As with any other situation involving Israel, folks are riled up about the seizure of the aid ships. So what I saw today was a rather large (by Cork standards) demonstration against Israel's aggressive actions. The second "parade" I witnessed was a raucous procession by the Cork LGBT community (Google it if you don't know what I mean). There was a massive flotilla of dancing people surrounded by rainbow balloons while the Pussycat Dolls was blasted for the whole city to hear. Again a reminder of how much Ireland has changed.

The derelict building next to ours has started to literally crumble into the street below, a spectacle that offered some entertainment last night. The fire brigade noisily arrived to assess the situation. To examine the building closely, they of course had to use a cherry-picker.

But the biggest hazard turned out to be not the unstable building, but advertising banners:

But they're professionals.

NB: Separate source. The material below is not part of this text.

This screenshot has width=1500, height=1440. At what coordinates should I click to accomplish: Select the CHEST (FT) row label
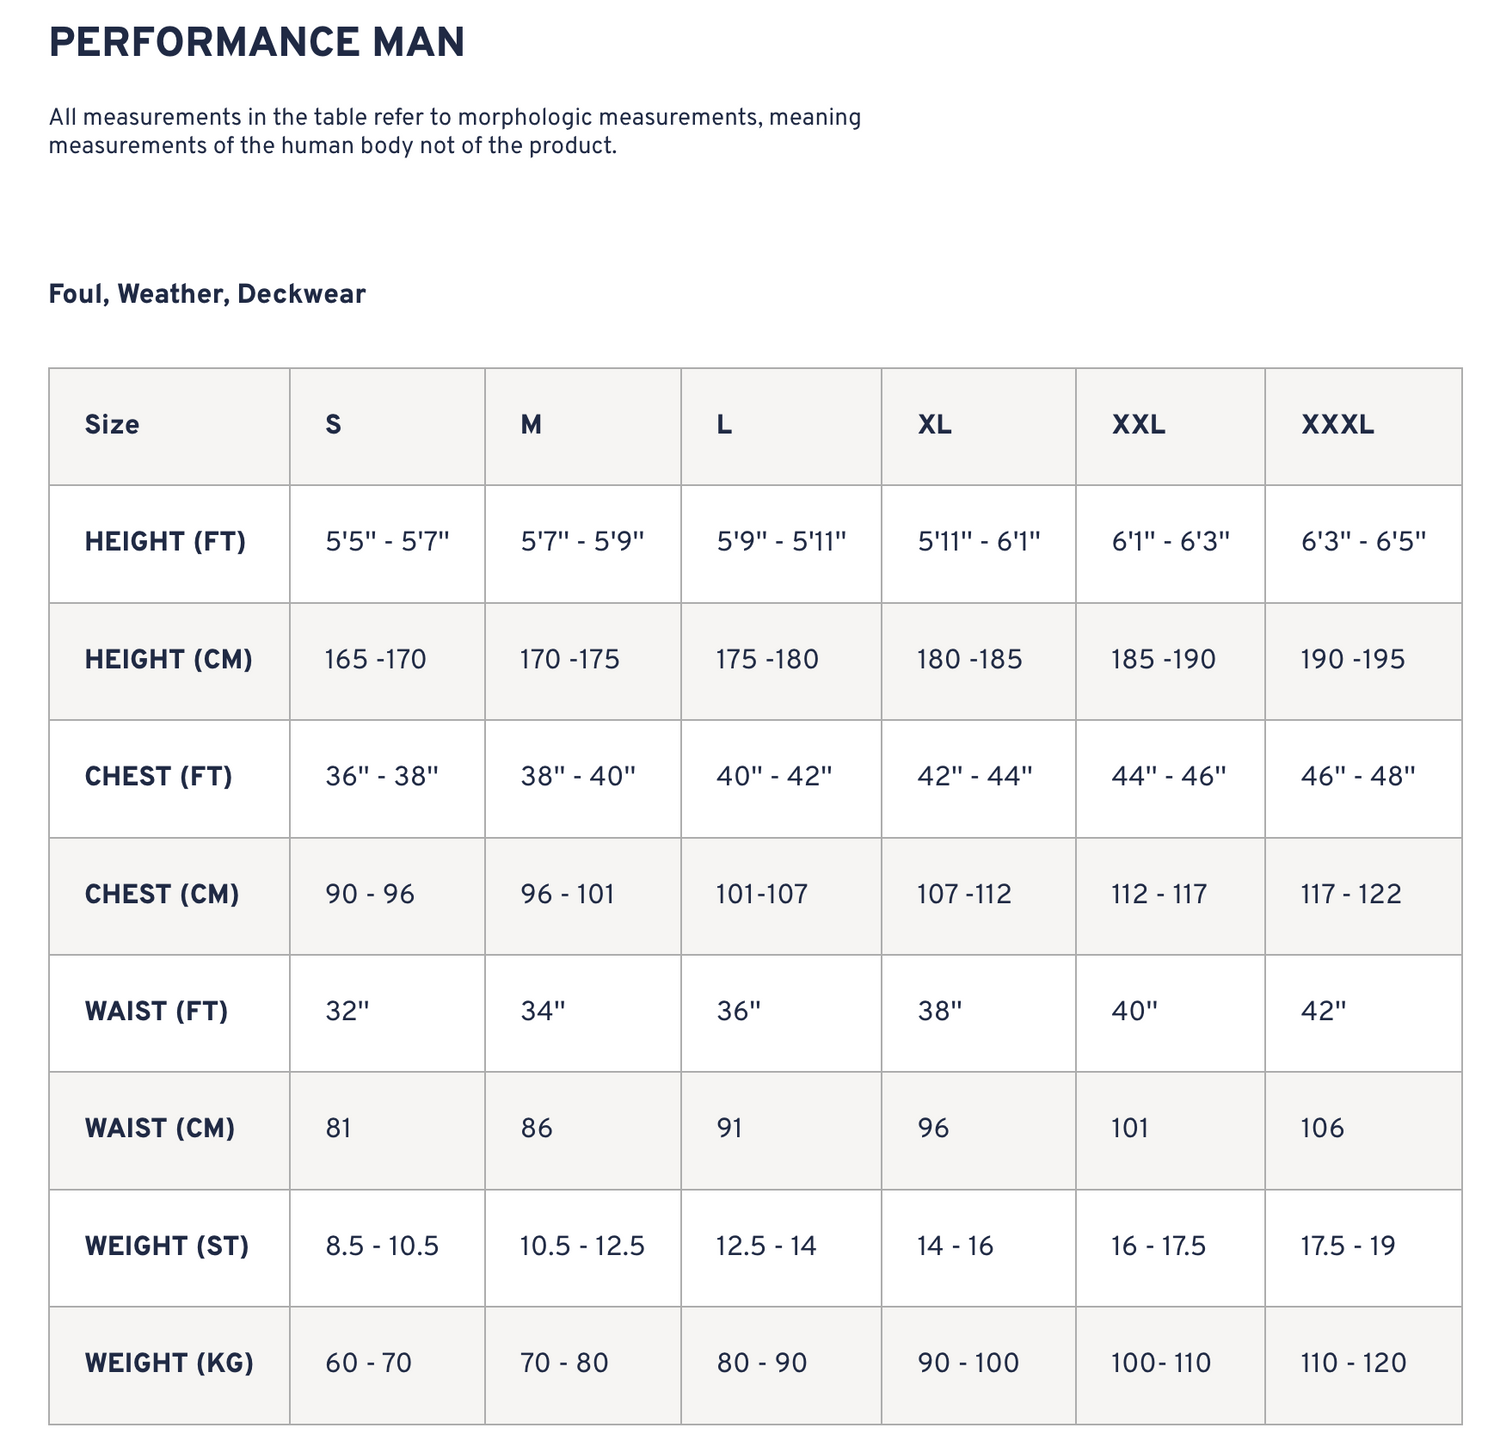158,777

They managed to get past this hiccup and focus on the task at hand:

The whole fiasco went well into the night––I think it was around midnight before the hubbub died down.

Firemen working away into the evening.

The solution? They ended up gating off the sidewalk and street around the crumbling building. We'll see what happens next...
I just finished my first week back at the warehouse, and it's like I never left. They want me back when we return from Germany too, so I don't know where exactly this is heading. On-and-off work throughout the summer? Who knows?

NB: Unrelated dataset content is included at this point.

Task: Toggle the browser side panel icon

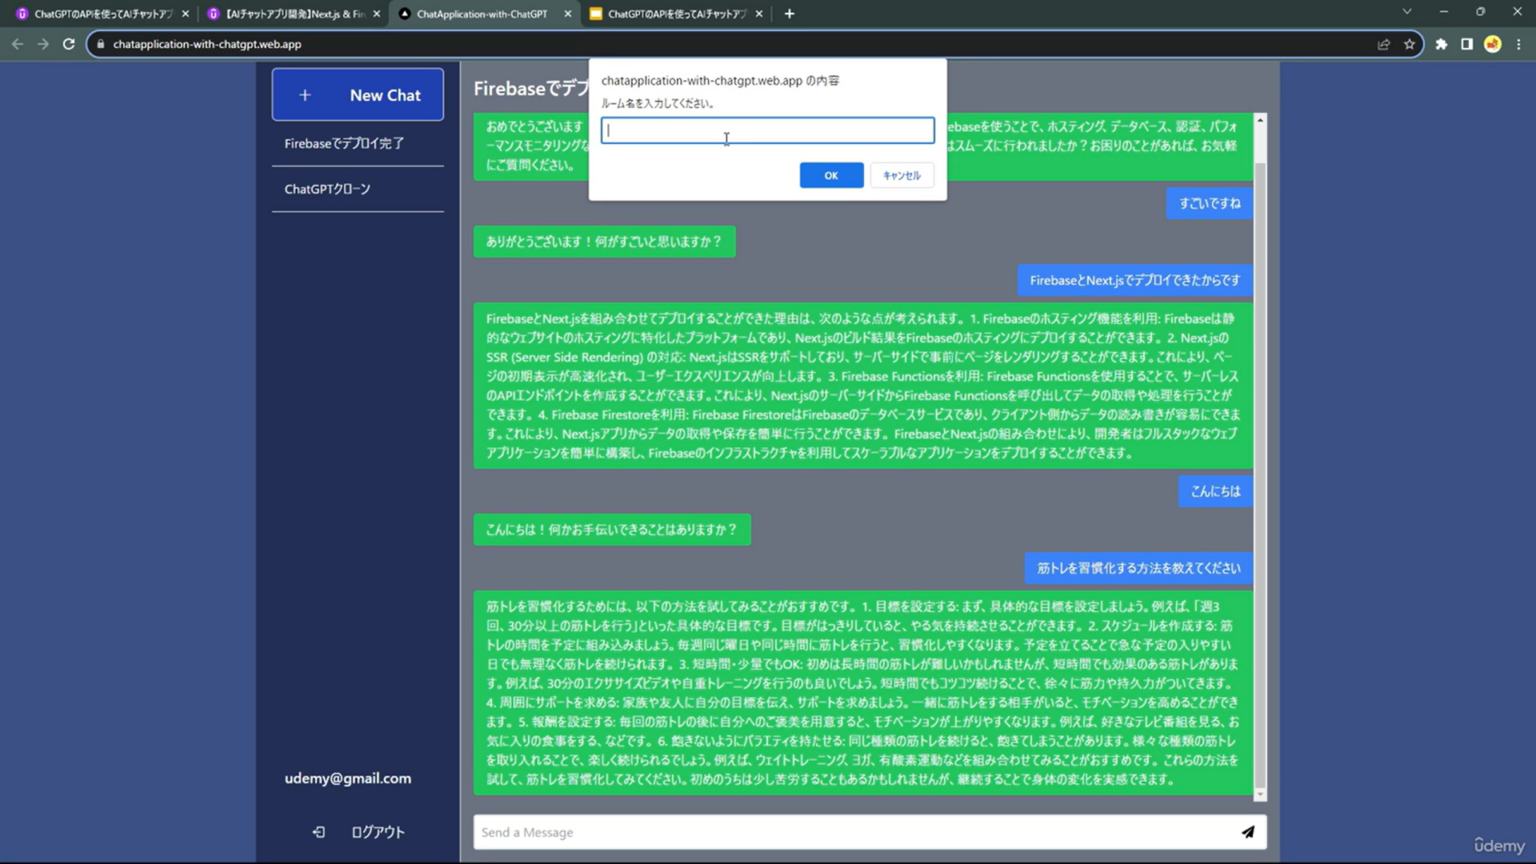Action: pos(1466,44)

On the economic front, more of the same. I have been fascinated by the slow collapse of the European economy for the past couple of months, and it seems like talk about a break-up of the euro is more common by the day. While no country that I know of has officially endorsed a revision of the common currency, it might be a matter of time. Markets plunged again yesterday as Hungary has admitted it has a Greek-style debt problem. Things will get really interesting if Spain or Italy eventually require bailouts, a situation that would compel the stronger economies (France and Germany) to abandon the currency.

But for the time being the union is holding together. We're going to take advantage by spending some euros in Germany. I'll report upon our return, of course.